**GOAL**.
Return every line of the listing below verbatim, with nothing added, dropped, or altered.

**DATASET RECORDS**.

⁂

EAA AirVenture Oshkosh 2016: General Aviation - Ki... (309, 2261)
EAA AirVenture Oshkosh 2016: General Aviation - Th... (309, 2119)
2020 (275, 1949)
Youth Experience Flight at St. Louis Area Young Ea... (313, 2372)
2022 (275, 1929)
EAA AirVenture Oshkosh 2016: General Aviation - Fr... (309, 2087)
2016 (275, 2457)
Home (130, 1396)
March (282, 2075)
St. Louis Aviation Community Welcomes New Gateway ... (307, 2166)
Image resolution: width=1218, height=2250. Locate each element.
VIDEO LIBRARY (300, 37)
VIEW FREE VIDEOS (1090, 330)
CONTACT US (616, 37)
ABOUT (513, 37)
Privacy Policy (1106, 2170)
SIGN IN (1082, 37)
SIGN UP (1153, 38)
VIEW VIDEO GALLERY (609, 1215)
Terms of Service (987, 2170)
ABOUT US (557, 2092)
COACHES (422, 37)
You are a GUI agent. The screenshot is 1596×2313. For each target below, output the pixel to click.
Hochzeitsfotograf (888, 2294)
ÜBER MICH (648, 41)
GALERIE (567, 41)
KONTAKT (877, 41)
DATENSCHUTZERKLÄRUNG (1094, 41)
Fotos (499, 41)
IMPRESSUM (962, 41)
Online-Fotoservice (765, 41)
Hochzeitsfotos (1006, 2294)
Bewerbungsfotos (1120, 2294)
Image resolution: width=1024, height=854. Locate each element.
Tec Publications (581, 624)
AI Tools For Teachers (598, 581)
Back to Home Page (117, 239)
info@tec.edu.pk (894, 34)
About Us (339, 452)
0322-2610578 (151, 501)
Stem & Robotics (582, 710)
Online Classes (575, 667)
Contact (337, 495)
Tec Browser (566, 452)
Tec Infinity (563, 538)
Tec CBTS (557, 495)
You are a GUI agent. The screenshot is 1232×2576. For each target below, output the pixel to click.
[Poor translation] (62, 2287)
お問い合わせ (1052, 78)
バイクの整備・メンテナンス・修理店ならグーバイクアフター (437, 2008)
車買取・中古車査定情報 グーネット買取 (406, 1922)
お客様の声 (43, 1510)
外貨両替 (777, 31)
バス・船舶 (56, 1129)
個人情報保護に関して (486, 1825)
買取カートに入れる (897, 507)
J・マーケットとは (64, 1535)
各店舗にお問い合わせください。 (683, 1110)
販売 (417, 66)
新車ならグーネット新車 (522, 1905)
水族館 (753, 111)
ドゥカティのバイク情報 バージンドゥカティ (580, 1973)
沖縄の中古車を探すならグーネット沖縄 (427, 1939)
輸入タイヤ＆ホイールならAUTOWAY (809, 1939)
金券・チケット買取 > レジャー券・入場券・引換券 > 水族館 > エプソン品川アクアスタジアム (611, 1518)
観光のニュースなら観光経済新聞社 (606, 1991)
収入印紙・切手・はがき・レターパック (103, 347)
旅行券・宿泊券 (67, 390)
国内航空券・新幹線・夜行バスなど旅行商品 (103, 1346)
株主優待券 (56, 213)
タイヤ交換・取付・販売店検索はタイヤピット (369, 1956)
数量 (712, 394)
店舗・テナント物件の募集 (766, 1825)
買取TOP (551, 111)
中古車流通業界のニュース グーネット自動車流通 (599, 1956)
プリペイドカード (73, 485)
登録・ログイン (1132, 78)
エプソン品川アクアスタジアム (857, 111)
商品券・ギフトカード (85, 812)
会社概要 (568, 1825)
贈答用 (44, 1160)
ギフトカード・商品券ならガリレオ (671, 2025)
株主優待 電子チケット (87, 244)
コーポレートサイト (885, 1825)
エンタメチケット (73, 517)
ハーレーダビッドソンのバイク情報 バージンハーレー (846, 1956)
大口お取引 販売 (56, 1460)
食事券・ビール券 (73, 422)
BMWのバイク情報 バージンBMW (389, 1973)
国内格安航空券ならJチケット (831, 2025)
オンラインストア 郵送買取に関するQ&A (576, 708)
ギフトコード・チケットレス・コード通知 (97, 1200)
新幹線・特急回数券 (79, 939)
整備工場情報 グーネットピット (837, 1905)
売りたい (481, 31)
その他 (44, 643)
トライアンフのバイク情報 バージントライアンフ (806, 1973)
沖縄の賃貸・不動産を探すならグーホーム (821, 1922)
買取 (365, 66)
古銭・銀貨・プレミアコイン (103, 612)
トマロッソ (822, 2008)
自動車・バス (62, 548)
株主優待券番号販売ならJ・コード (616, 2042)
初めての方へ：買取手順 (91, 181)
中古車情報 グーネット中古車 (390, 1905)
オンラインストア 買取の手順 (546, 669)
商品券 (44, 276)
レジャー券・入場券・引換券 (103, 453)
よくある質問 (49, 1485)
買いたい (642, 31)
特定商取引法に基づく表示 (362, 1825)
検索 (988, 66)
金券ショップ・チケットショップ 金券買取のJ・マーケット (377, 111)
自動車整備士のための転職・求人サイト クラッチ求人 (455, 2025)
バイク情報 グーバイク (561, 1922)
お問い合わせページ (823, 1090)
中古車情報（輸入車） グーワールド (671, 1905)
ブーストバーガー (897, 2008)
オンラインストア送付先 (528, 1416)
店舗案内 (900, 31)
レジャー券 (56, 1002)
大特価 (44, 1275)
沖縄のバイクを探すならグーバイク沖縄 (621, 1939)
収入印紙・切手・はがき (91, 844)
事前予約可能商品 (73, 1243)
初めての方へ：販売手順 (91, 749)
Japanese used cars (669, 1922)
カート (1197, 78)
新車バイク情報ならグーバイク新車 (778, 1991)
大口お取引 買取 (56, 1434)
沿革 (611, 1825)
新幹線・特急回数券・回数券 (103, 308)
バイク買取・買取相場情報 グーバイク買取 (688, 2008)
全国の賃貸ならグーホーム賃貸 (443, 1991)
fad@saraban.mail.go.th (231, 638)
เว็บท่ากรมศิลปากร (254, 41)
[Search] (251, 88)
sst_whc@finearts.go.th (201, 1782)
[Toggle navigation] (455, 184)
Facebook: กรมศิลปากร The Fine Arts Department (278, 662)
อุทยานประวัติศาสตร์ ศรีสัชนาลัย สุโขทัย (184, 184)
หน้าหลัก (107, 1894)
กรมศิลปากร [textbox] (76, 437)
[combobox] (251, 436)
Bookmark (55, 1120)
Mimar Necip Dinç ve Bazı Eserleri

⁂

**EXERCISE SOLUTION**.
EAA AirVenture Oshkosh 2016: General Aviation - Ki... (309, 2261)
EAA AirVenture Oshkosh 2016: General Aviation - Th... (309, 2119)
2020 (275, 1949)
Youth Experience Flight at St. Louis Area Young Ea... (313, 2372)
2022 (275, 1929)
EAA AirVenture Oshkosh 2016: General Aviation - Fr... (309, 2087)
2016 (275, 2457)
Home (130, 1396)
March (282, 2075)
St. Louis Aviation Community Welcomes New Gateway ... (307, 2166)
Image resolution: width=1218, height=2250. Locate each element.
VIDEO LIBRARY (300, 37)
VIEW FREE VIDEOS (1090, 330)
CONTACT US (616, 37)
ABOUT (513, 37)
Privacy Policy (1106, 2170)
SIGN IN (1082, 37)
SIGN UP (1153, 38)
VIEW VIDEO GALLERY (609, 1215)
Terms of Service (987, 2170)
ABOUT US (557, 2092)
COACHES (422, 37)
You are a GUI agent. The screenshot is 1596×2313. For each target below, output the pixel to click.
Hochzeitsfotograf (888, 2294)
ÜBER MICH (648, 41)
GALERIE (567, 41)
KONTAKT (877, 41)
DATENSCHUTZERKLÄRUNG (1094, 41)
Fotos (499, 41)
IMPRESSUM (962, 41)
Online-Fotoservice (765, 41)
Hochzeitsfotos (1006, 2294)
Bewerbungsfotos (1120, 2294)
Image resolution: width=1024, height=854. Locate each element.
Tec Publications (581, 624)
AI Tools For Teachers (598, 581)
Back to Home Page (117, 239)
info@tec.edu.pk (894, 34)
About Us (339, 452)
0322-2610578 (151, 501)
Stem & Robotics (582, 710)
Online Classes (575, 667)
Contact (337, 495)
Tec Browser (566, 452)
Tec Infinity (563, 538)
Tec CBTS (557, 495)
You are a GUI agent. The screenshot is 1232×2576. For each target below, output the pixel to click.
[Poor translation] (62, 2287)
お問い合わせ (1052, 78)
バイクの整備・メンテナンス・修理店ならグーバイクアフター (437, 2008)
車買取・中古車査定情報 グーネット買取 (406, 1922)
お客様の声 (43, 1510)
外貨両替 (777, 31)
バス・船舶 (56, 1129)
個人情報保護に関して (486, 1825)
買取カートに入れる (897, 507)
J・マーケットとは (64, 1535)
各店舗にお問い合わせください。 (683, 1110)
販売 (417, 66)
新車ならグーネット新車 (522, 1905)
水族館 (753, 111)
ドゥカティのバイク情報 バージンドゥカティ (580, 1973)
沖縄の中古車を探すならグーネット沖縄 (427, 1939)
輸入タイヤ＆ホイールならAUTOWAY (809, 1939)
金券・チケット買取 > レジャー券・入場券・引換券 > 水族館 > エプソン品川アクアスタジアム (611, 1518)
観光のニュースなら観光経済新聞社 (606, 1991)
収入印紙・切手・はがき・レターパック (103, 347)
旅行券・宿泊券 (67, 390)
国内航空券・新幹線・夜行バスなど旅行商品 (103, 1346)
株主優待券 (56, 213)
タイヤ交換・取付・販売店検索はタイヤピット (369, 1956)
数量 (712, 394)
店舗・テナント物件の募集 (766, 1825)
買取TOP (551, 111)
中古車流通業界のニュース グーネット自動車流通 (599, 1956)
プリペイドカード (73, 485)
登録・ログイン (1132, 78)
エプソン品川アクアスタジアム (857, 111)
商品券・ギフトカード (85, 812)
会社概要 (568, 1825)
贈答用 (44, 1160)
ギフトカード・商品券ならガリレオ (671, 2025)
株主優待 電子チケット (87, 244)
コーポレートサイト (885, 1825)
エンタメチケット (73, 517)
ハーレーダビッドソンのバイク情報 バージンハーレー (846, 1956)
大口お取引 販売 (56, 1460)
食事券・ビール券 (73, 422)
BMWのバイク情報 バージンBMW (389, 1973)
国内格安航空券ならJチケット (831, 2025)
オンラインストア 郵送買取に関するQ&A (576, 708)
ギフトコード・チケットレス・コード通知 (97, 1200)
新幹線・特急回数券 (79, 939)
整備工場情報 グーネットピット (837, 1905)
売りたい (481, 31)
その他 (44, 643)
トライアンフのバイク情報 バージントライアンフ (806, 1973)
沖縄の賃貸・不動産を探すならグーホーム (821, 1922)
買取 (365, 66)
古銭・銀貨・プレミアコイン (103, 612)
トマロッソ (822, 2008)
自動車・バス (62, 548)
株主優待券番号販売ならJ・コード (616, 2042)
初めての方へ：買取手順 (91, 181)
中古車情報 グーネット中古車 (390, 1905)
オンラインストア 買取の手順 (546, 669)
商品券 (44, 276)
レジャー券・入場券・引換券 (103, 453)
よくある質問 (49, 1485)
買いたい (642, 31)
特定商取引法に基づく表示 (362, 1825)
検索 (988, 66)
金券ショップ・チケットショップ 金券買取のJ・マーケット (377, 111)
自動車整備士のための転職・求人サイト クラッチ求人 (455, 2025)
バイク情報 グーバイク (561, 1922)
お問い合わせページ (823, 1090)
中古車情報（輸入車） グーワールド (671, 1905)
ブーストバーガー (897, 2008)
オンラインストア送付先 (528, 1416)
店舗案内 (900, 31)
レジャー券 (56, 1002)
大特価 (44, 1275)
沖縄のバイクを探すならグーバイク沖縄 (621, 1939)
収入印紙・切手・はがき (91, 844)
事前予約可能商品 (73, 1243)
初めての方へ：販売手順 (91, 749)
Japanese used cars (669, 1922)
カート (1197, 78)
新車バイク情報ならグーバイク新車 (778, 1991)
大口お取引 買取 (56, 1434)
沿革 (611, 1825)
新幹線・特急回数券・回数券 (103, 308)
バイク買取・買取相場情報 グーバイク買取 (688, 2008)
全国の賃貸ならグーホーム賃貸 (443, 1991)
fad@saraban.mail.go.th (231, 638)
เว็บท่ากรมศิลปากร (254, 41)
[Search] (251, 88)
sst_whc@finearts.go.th (201, 1782)
[Toggle navigation] (455, 184)
Facebook: กรมศิลปากร The Fine Arts Department (278, 662)
อุทยานประวัติศาสตร์ ศรีสัชนาลัย สุโขทัย (184, 184)
หน้าหลัก (107, 1894)
กรมศิลปากร [textbox] (76, 437)
[combobox] (251, 436)
Bookmark (55, 1120)
Mimar Necip Dinç ve Bazı Eserleri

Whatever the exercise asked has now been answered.